En toute logique, la distribution vocale répond à ces ambitions musicales et dramatiques en ne négligeant nullement l’importance des rôles secondaires. Le ténor Magnus Dietrich illumine un trio des Parques intense et d’une beauté vocale suffocante, le Tisiphone de Benjamin Chamandy est un modèle du genre en terme de vaillance et de précision, Slávka Zámečníková figure une Chasseresse impérieuse à la diction remarquable, Ema Nikolovska une Diane au riche médium qui détaille superbement la noble complexité de son personnage, Michael Smallwood un Mercure épatant dont le timbre moelleux et flexible apporte une belle présence à un rôle très court. Les sopranos Liubov Medvedeva et Evelin Novak détaillent délicieusement leurs difficiles ariettes (quelle diction !) en donnant une souplesse appréciable à des pièces où l’écriture de Rameau est plutôt instrumentale.
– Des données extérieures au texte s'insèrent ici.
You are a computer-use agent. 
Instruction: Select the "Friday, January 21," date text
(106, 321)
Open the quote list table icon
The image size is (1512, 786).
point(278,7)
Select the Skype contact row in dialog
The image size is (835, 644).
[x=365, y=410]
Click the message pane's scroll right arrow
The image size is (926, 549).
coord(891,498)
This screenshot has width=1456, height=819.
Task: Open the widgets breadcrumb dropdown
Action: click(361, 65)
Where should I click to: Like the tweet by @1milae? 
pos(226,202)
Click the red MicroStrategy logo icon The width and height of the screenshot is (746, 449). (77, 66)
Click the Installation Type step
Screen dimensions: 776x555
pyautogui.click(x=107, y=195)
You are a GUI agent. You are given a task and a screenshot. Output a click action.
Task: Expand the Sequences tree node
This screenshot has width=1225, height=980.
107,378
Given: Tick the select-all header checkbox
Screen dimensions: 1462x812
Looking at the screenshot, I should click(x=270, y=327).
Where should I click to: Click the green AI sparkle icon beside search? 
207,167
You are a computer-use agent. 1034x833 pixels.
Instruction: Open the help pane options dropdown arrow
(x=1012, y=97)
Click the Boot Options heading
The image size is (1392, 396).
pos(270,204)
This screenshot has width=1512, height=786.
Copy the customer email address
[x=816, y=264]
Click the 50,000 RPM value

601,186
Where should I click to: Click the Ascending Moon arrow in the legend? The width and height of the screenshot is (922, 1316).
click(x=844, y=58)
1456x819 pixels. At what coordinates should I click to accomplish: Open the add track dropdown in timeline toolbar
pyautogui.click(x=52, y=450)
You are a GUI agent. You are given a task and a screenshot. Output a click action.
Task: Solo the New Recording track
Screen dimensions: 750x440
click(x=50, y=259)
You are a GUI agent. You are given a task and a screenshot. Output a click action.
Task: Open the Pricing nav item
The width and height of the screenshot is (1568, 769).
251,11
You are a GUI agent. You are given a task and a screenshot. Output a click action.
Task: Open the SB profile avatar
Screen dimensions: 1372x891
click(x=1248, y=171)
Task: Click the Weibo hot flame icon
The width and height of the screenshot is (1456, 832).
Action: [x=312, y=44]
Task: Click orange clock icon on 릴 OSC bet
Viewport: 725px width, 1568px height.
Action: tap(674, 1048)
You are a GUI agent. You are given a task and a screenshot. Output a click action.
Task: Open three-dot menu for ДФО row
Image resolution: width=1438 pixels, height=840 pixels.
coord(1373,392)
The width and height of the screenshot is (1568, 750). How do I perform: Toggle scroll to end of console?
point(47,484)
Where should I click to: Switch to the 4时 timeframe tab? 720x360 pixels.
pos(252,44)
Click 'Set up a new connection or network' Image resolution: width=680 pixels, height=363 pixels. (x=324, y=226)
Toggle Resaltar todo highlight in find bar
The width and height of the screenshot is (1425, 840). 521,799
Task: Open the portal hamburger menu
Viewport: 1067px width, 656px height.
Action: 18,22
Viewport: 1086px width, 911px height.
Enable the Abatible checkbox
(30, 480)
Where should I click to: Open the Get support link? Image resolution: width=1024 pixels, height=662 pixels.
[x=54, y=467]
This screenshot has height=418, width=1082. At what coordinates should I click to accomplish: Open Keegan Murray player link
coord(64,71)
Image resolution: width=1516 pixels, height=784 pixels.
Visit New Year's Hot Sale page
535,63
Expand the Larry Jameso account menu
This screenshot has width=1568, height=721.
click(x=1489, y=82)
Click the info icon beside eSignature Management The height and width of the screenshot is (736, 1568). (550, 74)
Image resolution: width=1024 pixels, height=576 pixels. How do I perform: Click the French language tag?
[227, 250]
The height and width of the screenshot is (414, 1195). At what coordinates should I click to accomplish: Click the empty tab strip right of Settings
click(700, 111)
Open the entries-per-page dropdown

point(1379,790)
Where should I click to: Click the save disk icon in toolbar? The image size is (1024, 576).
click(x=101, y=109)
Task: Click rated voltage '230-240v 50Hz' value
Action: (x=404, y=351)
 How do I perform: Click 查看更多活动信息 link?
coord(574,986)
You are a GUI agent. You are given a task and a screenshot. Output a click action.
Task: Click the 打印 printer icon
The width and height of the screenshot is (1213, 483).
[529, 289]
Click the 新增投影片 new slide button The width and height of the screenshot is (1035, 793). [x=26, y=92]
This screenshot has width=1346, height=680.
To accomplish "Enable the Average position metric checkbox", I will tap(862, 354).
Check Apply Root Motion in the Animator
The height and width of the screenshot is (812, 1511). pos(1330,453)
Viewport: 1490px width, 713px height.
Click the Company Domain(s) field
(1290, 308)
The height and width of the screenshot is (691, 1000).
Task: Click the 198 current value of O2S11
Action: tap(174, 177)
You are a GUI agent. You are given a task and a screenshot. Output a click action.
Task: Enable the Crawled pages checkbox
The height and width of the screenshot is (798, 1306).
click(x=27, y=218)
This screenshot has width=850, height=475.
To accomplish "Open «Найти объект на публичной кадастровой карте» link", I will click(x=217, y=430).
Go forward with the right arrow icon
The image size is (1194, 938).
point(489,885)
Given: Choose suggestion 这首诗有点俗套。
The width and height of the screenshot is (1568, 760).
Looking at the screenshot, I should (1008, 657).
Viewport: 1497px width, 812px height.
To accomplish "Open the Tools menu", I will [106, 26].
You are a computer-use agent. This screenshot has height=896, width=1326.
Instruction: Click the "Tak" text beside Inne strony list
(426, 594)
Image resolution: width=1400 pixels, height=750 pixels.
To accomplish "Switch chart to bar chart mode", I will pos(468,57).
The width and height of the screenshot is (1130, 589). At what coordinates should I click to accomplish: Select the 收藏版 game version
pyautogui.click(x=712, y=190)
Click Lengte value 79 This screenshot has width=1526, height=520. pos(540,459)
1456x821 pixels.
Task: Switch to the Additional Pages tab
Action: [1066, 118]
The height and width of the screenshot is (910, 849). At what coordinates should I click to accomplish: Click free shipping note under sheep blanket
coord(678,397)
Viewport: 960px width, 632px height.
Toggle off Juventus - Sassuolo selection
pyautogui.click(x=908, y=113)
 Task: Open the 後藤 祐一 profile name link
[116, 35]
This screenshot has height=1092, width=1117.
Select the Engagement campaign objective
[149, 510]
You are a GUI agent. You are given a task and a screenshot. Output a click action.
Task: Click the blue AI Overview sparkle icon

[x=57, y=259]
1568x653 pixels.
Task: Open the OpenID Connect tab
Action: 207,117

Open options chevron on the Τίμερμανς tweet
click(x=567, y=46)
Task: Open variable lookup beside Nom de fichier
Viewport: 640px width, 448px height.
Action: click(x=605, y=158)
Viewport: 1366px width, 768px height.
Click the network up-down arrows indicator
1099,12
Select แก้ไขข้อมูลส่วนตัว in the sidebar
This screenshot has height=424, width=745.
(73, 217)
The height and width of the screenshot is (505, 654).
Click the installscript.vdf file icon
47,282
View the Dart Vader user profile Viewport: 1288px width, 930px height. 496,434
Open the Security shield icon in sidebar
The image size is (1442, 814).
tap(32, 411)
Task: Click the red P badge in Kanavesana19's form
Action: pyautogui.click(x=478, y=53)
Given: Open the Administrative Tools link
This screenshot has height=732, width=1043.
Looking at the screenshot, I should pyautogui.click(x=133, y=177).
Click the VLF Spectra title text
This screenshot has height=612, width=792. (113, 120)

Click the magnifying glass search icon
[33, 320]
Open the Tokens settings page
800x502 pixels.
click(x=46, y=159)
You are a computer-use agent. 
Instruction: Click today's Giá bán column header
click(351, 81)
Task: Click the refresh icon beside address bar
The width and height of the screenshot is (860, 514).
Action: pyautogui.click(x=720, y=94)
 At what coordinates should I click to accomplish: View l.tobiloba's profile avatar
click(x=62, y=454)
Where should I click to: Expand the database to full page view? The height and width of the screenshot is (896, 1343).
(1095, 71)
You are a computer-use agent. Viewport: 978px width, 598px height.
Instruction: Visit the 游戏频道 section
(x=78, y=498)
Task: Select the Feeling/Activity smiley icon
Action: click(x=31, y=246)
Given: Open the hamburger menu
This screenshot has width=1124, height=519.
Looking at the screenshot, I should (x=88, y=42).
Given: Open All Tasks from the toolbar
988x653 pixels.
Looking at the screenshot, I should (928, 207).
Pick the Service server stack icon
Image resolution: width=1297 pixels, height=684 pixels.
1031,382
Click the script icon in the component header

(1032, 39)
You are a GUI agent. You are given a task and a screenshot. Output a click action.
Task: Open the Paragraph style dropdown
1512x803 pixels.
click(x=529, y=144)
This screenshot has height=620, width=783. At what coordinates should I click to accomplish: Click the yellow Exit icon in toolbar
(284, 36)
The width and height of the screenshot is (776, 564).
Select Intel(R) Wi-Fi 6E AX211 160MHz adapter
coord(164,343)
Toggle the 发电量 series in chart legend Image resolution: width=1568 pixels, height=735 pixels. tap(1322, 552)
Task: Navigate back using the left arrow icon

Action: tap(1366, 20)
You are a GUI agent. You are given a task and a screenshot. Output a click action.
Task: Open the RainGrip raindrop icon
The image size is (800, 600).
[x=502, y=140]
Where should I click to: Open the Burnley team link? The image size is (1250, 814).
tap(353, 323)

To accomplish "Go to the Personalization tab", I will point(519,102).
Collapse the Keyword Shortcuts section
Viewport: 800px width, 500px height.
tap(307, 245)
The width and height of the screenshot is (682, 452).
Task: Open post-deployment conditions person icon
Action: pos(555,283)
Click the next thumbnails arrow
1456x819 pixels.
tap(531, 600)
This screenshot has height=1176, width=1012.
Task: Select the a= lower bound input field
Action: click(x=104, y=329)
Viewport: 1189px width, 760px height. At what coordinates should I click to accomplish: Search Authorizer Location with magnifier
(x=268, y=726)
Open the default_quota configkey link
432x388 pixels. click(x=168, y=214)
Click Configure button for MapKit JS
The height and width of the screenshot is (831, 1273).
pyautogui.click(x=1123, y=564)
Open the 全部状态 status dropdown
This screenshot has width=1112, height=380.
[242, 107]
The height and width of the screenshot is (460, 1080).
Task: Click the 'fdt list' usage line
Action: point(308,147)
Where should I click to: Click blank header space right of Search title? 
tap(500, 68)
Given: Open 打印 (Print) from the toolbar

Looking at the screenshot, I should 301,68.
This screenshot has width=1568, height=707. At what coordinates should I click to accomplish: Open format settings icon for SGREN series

Sans surprise, le ténor Reinoud Van Mechelen incarne un Hippolyte idéal, mélange de douceur et d’autorité respectant à la lettre la subtilité de l’écriture ramiste. Plus désinvoltes en ce qui concerne la précision rythmique dont le claveciniste Philippe Grisvard suit les écarts avec un art infini, les rôles principaux ne manquent cependant guère d’imagination et de sens de la couleur, au premier chef Anna Prohaska dont l’humeur parfois fantasque, les sons pris en dessous ou détimbrés voisinent avec des aigus sublimes et un sens de la couleur dignes d’une grande vocaliste de jazz, notamment dans l’ariette « Rossignols amoureux » d’une vertigineuse  sensualité, l’incarnation infiniment expressive du baryton Gyula Orendt, Thésée tour à tour intense ou fantomatique, et bien sûr Magdalena Kožená dont la technique sans faille compense une tessiture un peu trop claire pour ce rôle (surtout avec le diapason un ton plus bas), et dont le sens dramatique impressionne. Pluton d’un métal splendide et à la vocalisation impeccable, Jérôme Varnier parvient à nourrir un rôle un peu conventionnel d’une belle intensité psychologique et d’une présence magnétique. Détail minuscule, on aurait pu dispenser l’habile joueur de musette de toucher du tambourin pour éviter quelques décalages dans les danses les plus brillantes… Qu’importe, un vent nouveau souffle sur le grand baroque français.